When I boarded the quiet, smooth-riding, bi-level,
dome coach, I could understand why everybody raves about Rocky Mountaineer
GoldLeaf Service. From the upper level
seating area we would have a 360-degree view of the stunning and constantly
changing vistas outside our window.
POP!
went the champagne cork as Onboard Attendant Keith toasted the 76 passengers in
our dome car with a Welcome Aboard Mimosa Cocktail. “Here’s to the most
spectacular train trip in the world,” Keith said. “Cheers!”
But the pampering did not stop there.
As we descended from the upper level dome car down a 10-step spiral staircase to the main level dining room, the aroma of breakfast being prepared wafted from the galley. Comfort, luxury, and delicious food were to be found in the GoldLeaf Dining Room where white linen, gleaming tableware, and fresh flowers awaited us.
The menu in this rolling restaurant included regional
cuisine such as Bison and Eggs for breakfast and Wild Mushroom Chowder and
Baked Wild British Columbia Salmon for lunch.
GoldLeaf meals are accompanied by complimentary wines
and spectacular views…a gorge that explodes with 200 million turbulent gallons
of water a minute; a bridge as high as a skyscraper; and a tunnel that doubles
back on itself. A true feast for the
senses.
Exiting the dining room, one passes two very important spots on the train…the restrooms and the gift shop. The former needs no explanation. The latter is well stocked with ‘bear necessities’ and train trivia such as bear tee shirts, bobblehead train engineers, engineer caps, and wooden train whistles.
Our first day’s journey took us from the bustling
city of Vancouver to Kamloops in British Columbia’s semi-arid interior. Enroute we passed through the fertile Fraser
Valley and the scenic Fraser Canyon. A
highlight of the canyon occurred when the train slowed down for passengers to
photograph Hell’s Gate, where the torrential waters of the mighty, muddy Fraser
River pass through the canyon’s walls at its narrowest point.
Upon leaving the lush greenery of the pastoral Fraser Canyon, the
trained followed the South Thompson River.
As the train approached the city of Kamloops, timberland turned into a
semi-arid desert with a fascinating hillside landscape. Kamloops Lake is reputed to be the home of
Canada’s version of the Loch Ness Monster…the Ogopogo Monster. Lloyds of London has offered $1-million for
an official sighting of the Ogopogo Monster.
Kamloops (population 85,000), in the heart of the Thompson Okanagan region of British Columbia, was the location of our overnight stop between Vancouver and the Canadian Rockies.
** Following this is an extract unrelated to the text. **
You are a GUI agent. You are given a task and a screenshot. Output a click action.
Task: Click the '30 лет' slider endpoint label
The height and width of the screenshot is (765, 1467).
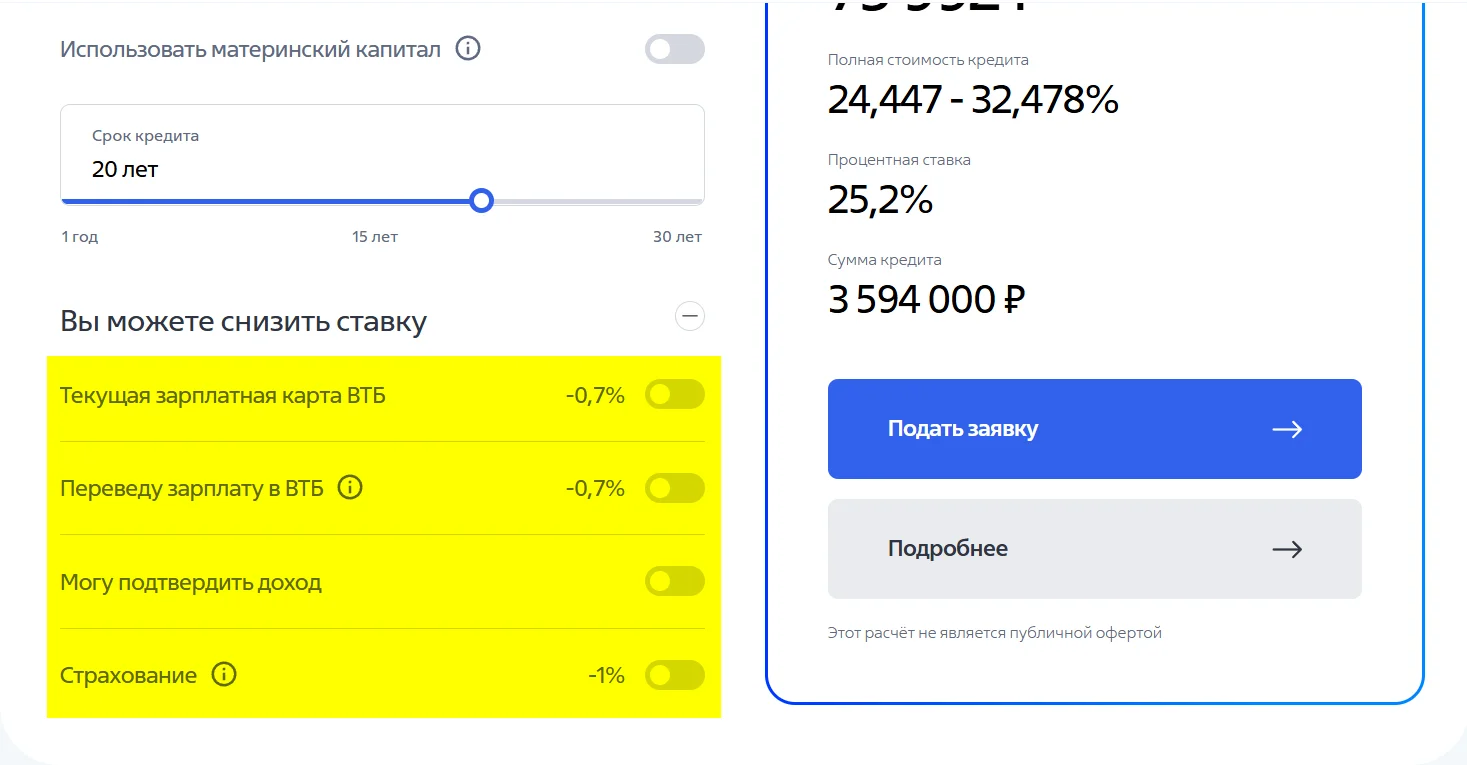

This hospitable city was named Kamloops (derived from a Shuswap Indian word meaning "meeting place") because it is nestled at a point in the valley where the North and South Thompson Rivers meet.
Upon disembarking we were
motor-coached to our hotel. Having
freshened up, we were whisked away to the Two River Junction Dinner Theatre and
Musical Revue.
Early the next morning, we boarded the train for the trip to Jasper. Of the 555 passengers (292 GoldLeaf and 263 RedLeaf) aboard the Rocky Mountaineer to Kamloops, only 233 passengers (135 GoldLeaf and 98 RedLeaf) remained on our train for the trip to Jasper. The others took alternate train routes to Lake Louise or Banff where motor coaches would take us a couple of days later.
Departing Kamloops we traveled
along the Thompson River through rolling plateaus into the snowy peaks of the
Monashee and Cariboo Mountains. Our
journey continued past Pyramid Falls, the Alberta Icefields and Mt.
Robson. The peak of Mt. Robson, the
highest in the Canadian Rockies (12,972-feet), was obscured by cloud cover.
ROUNDING THE BEND TOWARDS JASPER |
Four days into our fabulous mountain escape, I found there was one serious problem. I had already caught a severe case of Rocky Mountain High for which my physician husband told me there is no cure.